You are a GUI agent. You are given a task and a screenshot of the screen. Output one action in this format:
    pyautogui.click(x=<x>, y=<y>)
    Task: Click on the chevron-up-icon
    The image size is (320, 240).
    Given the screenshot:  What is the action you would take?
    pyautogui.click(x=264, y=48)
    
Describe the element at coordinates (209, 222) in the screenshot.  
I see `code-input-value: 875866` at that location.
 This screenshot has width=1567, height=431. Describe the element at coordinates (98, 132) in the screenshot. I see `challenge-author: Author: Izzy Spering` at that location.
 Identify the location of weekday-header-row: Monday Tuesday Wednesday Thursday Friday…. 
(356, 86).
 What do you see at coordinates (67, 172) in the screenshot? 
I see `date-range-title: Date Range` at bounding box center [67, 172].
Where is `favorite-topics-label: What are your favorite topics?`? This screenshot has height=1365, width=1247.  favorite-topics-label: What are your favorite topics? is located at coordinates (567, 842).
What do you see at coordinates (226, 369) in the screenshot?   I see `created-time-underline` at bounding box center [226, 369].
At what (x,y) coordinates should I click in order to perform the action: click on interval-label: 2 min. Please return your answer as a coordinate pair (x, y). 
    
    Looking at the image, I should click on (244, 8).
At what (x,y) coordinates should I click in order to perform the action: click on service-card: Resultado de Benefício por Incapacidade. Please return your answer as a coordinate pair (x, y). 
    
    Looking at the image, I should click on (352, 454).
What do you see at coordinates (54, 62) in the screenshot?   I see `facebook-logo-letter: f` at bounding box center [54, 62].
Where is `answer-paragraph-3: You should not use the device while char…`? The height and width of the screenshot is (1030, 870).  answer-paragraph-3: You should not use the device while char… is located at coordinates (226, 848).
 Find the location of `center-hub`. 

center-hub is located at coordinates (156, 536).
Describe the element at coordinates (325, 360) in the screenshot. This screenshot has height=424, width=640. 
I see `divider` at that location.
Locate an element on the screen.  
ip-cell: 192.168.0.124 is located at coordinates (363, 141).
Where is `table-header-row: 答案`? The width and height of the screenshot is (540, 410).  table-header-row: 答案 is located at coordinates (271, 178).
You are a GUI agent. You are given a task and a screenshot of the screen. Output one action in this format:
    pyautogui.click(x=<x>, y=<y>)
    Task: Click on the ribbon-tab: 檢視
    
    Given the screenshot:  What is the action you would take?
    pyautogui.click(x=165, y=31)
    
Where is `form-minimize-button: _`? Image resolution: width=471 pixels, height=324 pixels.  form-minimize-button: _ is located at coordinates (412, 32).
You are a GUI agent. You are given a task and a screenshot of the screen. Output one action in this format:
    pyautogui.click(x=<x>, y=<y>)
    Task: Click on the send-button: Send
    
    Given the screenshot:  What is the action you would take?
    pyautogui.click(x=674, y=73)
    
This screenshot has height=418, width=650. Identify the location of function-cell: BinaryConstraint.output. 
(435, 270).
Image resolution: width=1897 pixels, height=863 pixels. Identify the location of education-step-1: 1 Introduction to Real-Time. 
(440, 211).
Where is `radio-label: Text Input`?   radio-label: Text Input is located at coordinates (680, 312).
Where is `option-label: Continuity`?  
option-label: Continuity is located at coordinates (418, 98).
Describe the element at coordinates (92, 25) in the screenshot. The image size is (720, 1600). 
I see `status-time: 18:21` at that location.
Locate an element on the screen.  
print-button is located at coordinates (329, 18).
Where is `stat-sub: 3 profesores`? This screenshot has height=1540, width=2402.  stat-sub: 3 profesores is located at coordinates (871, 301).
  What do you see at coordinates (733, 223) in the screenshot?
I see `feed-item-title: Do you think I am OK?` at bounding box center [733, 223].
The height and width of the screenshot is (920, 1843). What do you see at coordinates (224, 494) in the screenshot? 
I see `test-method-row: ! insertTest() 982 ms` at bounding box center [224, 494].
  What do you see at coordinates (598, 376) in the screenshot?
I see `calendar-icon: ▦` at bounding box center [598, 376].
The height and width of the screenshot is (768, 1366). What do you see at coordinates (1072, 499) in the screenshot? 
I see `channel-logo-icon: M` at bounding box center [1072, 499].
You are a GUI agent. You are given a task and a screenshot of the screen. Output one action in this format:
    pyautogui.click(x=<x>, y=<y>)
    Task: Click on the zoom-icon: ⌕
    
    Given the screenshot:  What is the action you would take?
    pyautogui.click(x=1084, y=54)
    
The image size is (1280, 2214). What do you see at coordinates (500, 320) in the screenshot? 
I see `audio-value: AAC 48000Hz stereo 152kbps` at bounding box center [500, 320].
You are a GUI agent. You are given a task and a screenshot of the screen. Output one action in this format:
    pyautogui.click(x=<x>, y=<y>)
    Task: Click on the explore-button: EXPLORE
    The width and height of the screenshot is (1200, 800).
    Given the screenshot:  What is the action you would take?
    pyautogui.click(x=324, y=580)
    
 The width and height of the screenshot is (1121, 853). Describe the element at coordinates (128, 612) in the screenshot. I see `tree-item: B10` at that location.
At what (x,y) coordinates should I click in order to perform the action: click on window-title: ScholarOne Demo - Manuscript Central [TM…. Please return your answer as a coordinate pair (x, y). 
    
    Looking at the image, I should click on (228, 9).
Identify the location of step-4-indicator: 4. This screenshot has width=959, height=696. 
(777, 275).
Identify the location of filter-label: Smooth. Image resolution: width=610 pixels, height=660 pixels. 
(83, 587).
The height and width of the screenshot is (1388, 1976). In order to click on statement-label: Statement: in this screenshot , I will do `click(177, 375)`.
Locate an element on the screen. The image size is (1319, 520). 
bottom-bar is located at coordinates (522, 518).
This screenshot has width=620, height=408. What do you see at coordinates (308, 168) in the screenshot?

■ **To do**: Reproduce all the records above with "coordinate pair" swapped for "coordinate tuple" every place it occurs, keeping everything else the same.

■ **Result below**:
You are a GUI agent. You are given a task and a screenshot of the screen. Output one action in this format:
    pyautogui.click(x=<x>, y=<y>)
    Task: Click on the chevron-up-icon
    The image size is (320, 240).
    Given the screenshot:  What is the action you would take?
    pyautogui.click(x=264, y=48)
    
Describe the element at coordinates (209, 222) in the screenshot.  
I see `code-input-value: 875866` at that location.
 This screenshot has width=1567, height=431. Describe the element at coordinates (98, 132) in the screenshot. I see `challenge-author: Author: Izzy Spering` at that location.
 Identify the location of weekday-header-row: Monday Tuesday Wednesday Thursday Friday…. 
(356, 86).
 What do you see at coordinates (67, 172) in the screenshot? 
I see `date-range-title: Date Range` at bounding box center [67, 172].
Where is `favorite-topics-label: What are your favorite topics?`? This screenshot has height=1365, width=1247.  favorite-topics-label: What are your favorite topics? is located at coordinates (567, 842).
What do you see at coordinates (226, 369) in the screenshot?   I see `created-time-underline` at bounding box center [226, 369].
At what (x,y) coordinates should I click in order to perform the action: click on interval-label: 2 min. Please return your answer as a coordinate tuple (x, y). 
    
    Looking at the image, I should click on (244, 8).
At what (x,y) coordinates should I click in order to perform the action: click on service-card: Resultado de Benefício por Incapacidade. Please return your answer as a coordinate tuple (x, y). 
    
    Looking at the image, I should click on (352, 454).
What do you see at coordinates (54, 62) in the screenshot?   I see `facebook-logo-letter: f` at bounding box center [54, 62].
Where is `answer-paragraph-3: You should not use the device while char…`? The height and width of the screenshot is (1030, 870).  answer-paragraph-3: You should not use the device while char… is located at coordinates (226, 848).
 Find the location of `center-hub`. 

center-hub is located at coordinates (156, 536).
Describe the element at coordinates (325, 360) in the screenshot. This screenshot has height=424, width=640. 
I see `divider` at that location.
Locate an element on the screen.  
ip-cell: 192.168.0.124 is located at coordinates (363, 141).
Where is `table-header-row: 答案`? The width and height of the screenshot is (540, 410).  table-header-row: 答案 is located at coordinates (271, 178).
You are a GUI agent. You are given a task and a screenshot of the screen. Output one action in this format:
    pyautogui.click(x=<x>, y=<y>)
    Task: Click on the ribbon-tab: 檢視
    
    Given the screenshot:  What is the action you would take?
    pyautogui.click(x=165, y=31)
    
Where is `form-minimize-button: _`? Image resolution: width=471 pixels, height=324 pixels.  form-minimize-button: _ is located at coordinates (412, 32).
You are a GUI agent. You are given a task and a screenshot of the screen. Output one action in this format:
    pyautogui.click(x=<x>, y=<y>)
    Task: Click on the send-button: Send
    
    Given the screenshot:  What is the action you would take?
    pyautogui.click(x=674, y=73)
    
This screenshot has height=418, width=650. Identify the location of function-cell: BinaryConstraint.output. 
(435, 270).
Image resolution: width=1897 pixels, height=863 pixels. Identify the location of education-step-1: 1 Introduction to Real-Time. 
(440, 211).
Where is `radio-label: Text Input`?   radio-label: Text Input is located at coordinates (680, 312).
Where is `option-label: Continuity`?  
option-label: Continuity is located at coordinates (418, 98).
Describe the element at coordinates (92, 25) in the screenshot. The image size is (720, 1600). 
I see `status-time: 18:21` at that location.
Locate an element on the screen.  
print-button is located at coordinates (329, 18).
Where is `stat-sub: 3 profesores`? This screenshot has height=1540, width=2402.  stat-sub: 3 profesores is located at coordinates (871, 301).
  What do you see at coordinates (733, 223) in the screenshot?
I see `feed-item-title: Do you think I am OK?` at bounding box center [733, 223].
The height and width of the screenshot is (920, 1843). What do you see at coordinates (224, 494) in the screenshot? 
I see `test-method-row: ! insertTest() 982 ms` at bounding box center [224, 494].
  What do you see at coordinates (598, 376) in the screenshot?
I see `calendar-icon: ▦` at bounding box center [598, 376].
The height and width of the screenshot is (768, 1366). What do you see at coordinates (1072, 499) in the screenshot? 
I see `channel-logo-icon: M` at bounding box center [1072, 499].
You are a GUI agent. You are given a task and a screenshot of the screen. Output one action in this format:
    pyautogui.click(x=<x>, y=<y>)
    Task: Click on the zoom-icon: ⌕
    
    Given the screenshot:  What is the action you would take?
    pyautogui.click(x=1084, y=54)
    
The image size is (1280, 2214). What do you see at coordinates (500, 320) in the screenshot? 
I see `audio-value: AAC 48000Hz stereo 152kbps` at bounding box center [500, 320].
You are a GUI agent. You are given a task and a screenshot of the screen. Output one action in this format:
    pyautogui.click(x=<x>, y=<y>)
    Task: Click on the explore-button: EXPLORE
    The width and height of the screenshot is (1200, 800).
    Given the screenshot:  What is the action you would take?
    pyautogui.click(x=324, y=580)
    
 The width and height of the screenshot is (1121, 853). Describe the element at coordinates (128, 612) in the screenshot. I see `tree-item: B10` at that location.
At what (x,y) coordinates should I click in order to perform the action: click on window-title: ScholarOne Demo - Manuscript Central [TM…. Please return your answer as a coordinate tuple (x, y). 
    
    Looking at the image, I should click on (228, 9).
Identify the location of step-4-indicator: 4. This screenshot has width=959, height=696. 
(777, 275).
Identify the location of filter-label: Smooth. Image resolution: width=610 pixels, height=660 pixels. 
(83, 587).
The height and width of the screenshot is (1388, 1976). In order to click on statement-label: Statement: in this screenshot , I will do `click(177, 375)`.
Locate an element on the screen. The image size is (1319, 520). 
bottom-bar is located at coordinates (522, 518).
This screenshot has width=620, height=408. What do you see at coordinates (308, 168) in the screenshot?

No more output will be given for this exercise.